*EXERCISE BRIEF:* Reproduce the line containing "You are a computer-use" and every line after it through the end of the records. Include nothing else.

(Excerpts from a dataset)
=== Section Start ===

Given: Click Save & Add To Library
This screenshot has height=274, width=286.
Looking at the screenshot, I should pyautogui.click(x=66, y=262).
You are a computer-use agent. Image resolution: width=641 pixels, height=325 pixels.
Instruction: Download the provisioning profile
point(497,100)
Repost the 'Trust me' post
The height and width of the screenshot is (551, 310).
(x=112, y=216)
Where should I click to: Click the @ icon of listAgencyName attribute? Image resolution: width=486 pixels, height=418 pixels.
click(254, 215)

=== Section End ===

*REPLY:*
You are a computer-use agent. Image resolution: width=641 pixels, height=325 pixels.
Instruction: Download the provisioning profile
point(497,100)
Repost the 'Trust me' post
The height and width of the screenshot is (551, 310).
(x=112, y=216)
Where should I click to: Click the @ icon of listAgencyName attribute? Image resolution: width=486 pixels, height=418 pixels.
click(254, 215)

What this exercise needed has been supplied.